No fundo, é só uma pergunta: por quê?

No raso, são mais duas: quando e onde?

Mas sempre levo de carona uns cinco Como?

Claro que não esqueço uns dois quais e uns cinco quem.

Tem quem se preocupa com quanto. Mas eu acho mais bonito um não sei, bem grande, por isso tenho dois montes.

Quem sabe, talvez, alguém tenha algo do mesmo tamanho para trocar. Pode ser um é possível. Esse anda em falta e no momento não tenho nenhum no estoque.

Só não me venha com sei lá, porque isso é o mesmo que não sei. Coisa que já tenho dois montes.

Essa eu já sabia

Sabe aquele jornal que nunca traz nada que você já não esteja sabendo? Assim também são aquelas pessoas que nunca lhe somam nada. Convivem com você, estão todo tempo ao seu lado, usam tudo o que você compartilha com elas, mas nunca retribuem. Ao contrário, quando abrem a boca é para dizer que nada sabem, espalhando no ambiente uma vastidão de nada. São os sugadores de energia que nos passam apenas a sensação de estarmos sozinhos, embora acompanhados.

Assim como o jornal que repete o que você já viu em outro lugar, as pessoas vazias são cheias repetições que nunca lhe fazem bem, mesmo que você não perceba. Os prejuízos são a perda de tempo e os aborrecimentos pelos minutos ou horas que lhe tomam com assuntos que em nada contribuem com o seu dia.

Todo mundo conhece alguém que, quando aparece, de longe já vem o pensamento: “era é só o que me faltava...”

E lá vem aquela pessoinha detestável desfilar um rosário de bla-bla-bla interminável. Elas parecem possuir um grude, uma cola, que gruda na gente, difícil de descolar. E lá vai a vassoura de ponta cabeça para trás da porta, mas nada da visita ir embora. Quando a abordagem é na rua, pior ainda. O relógio não anda, a hora não passa e a colegagem não dá sinal de falar tchau. E dê lhe histórias que você já conhece de cor e salteado, igual àquela porcaria de jornal que só publica coisas que você já viu na internet. Como diria a personagem de novela: Haja Deus!

Eu diria: Haja saco!

Mas, como tudo o que é ruim pode ser piorado, pior do que isso é se o chato (o chata) for você! Já pensou nisso?

Há pessoas que sabem que são chatas, porém, quando descobrem já não há mais como mudar. Alguns tipos de chatices não têm cura, por mais que se queira curar.

Nesses casos, só há uma saída: aceitar para doer menos. Assim, se esse for seu caso, aceite.

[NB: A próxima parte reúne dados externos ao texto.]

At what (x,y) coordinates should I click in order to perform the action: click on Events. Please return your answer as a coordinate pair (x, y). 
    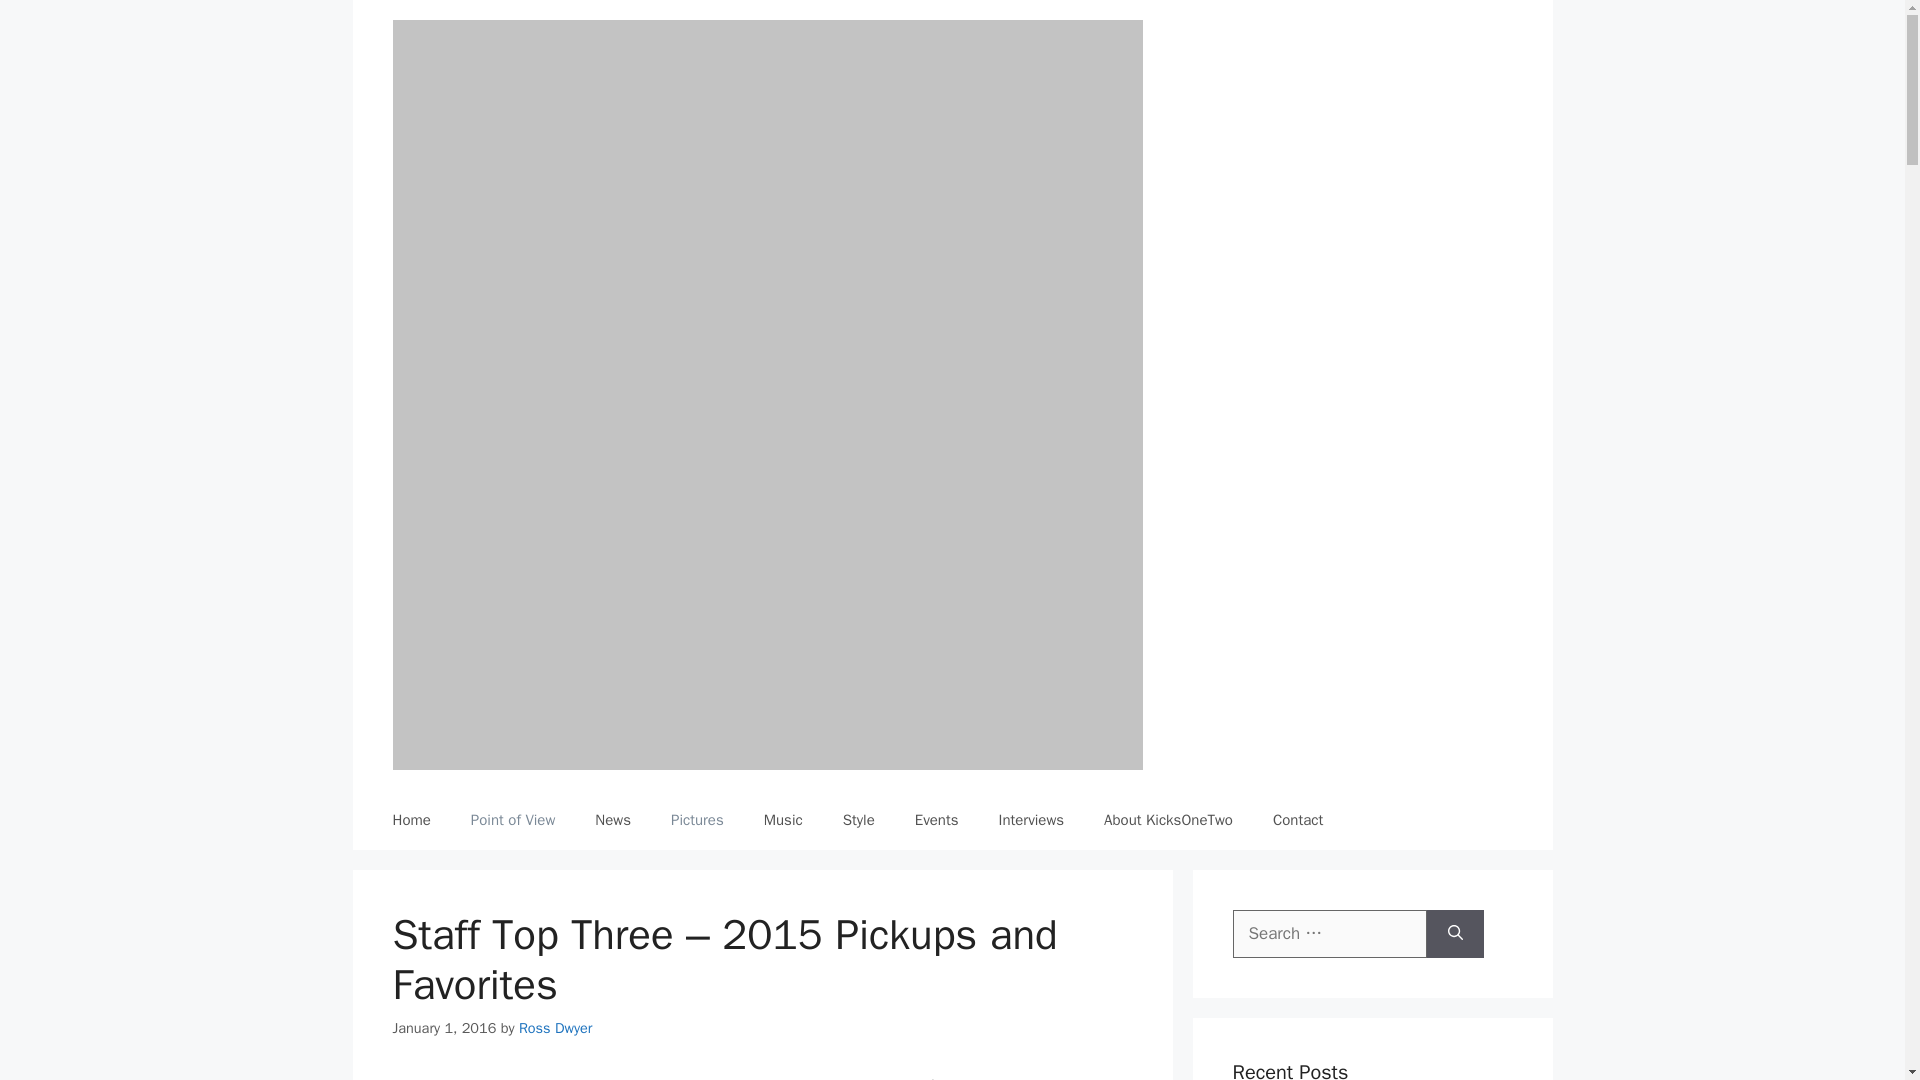
    Looking at the image, I should click on (936, 819).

E, como não dá para mudar, faça o contrário que é pra marcar território: tente o possível para ser cada vez mais chato. Já que nunca se lembram de você como uma pessoa legal, faça tudo para ser inesquecível como a chatice em pessoa. Talvez você ganhe o prêmio de chato (a) do ano!  Não seria legal?

Eu estou tentando, mas vou te contar: até pra chato é difícil ganhar alguma coisa.

Mas, lembre-se: mesmo ganhando um campeonato de chatice você nunca conseguirá ganhar da inutilidade daquele jornal que só publica o que você já sabia.

Será que é assim?

Passei sobre o passado passando como se fosse um só passo.

Apenas um passo é o que a vida nos parece no presente.

Presente que, como o passado, parecia que nunca passaria.

Como o vento de chuva que traz e leva as gotas embora, o hoje passa a ser ontem do mesmo modo que o dia se torna noite.

Dizem que o amanhã não existe, porque quando chega já é hoje.

Assim, aguardamos um dia que nunca vamos viver.

Não, não é um truque de palavras, mas uma dúvida que nem a mais sábia cigana pode enxergar na bola de cristal.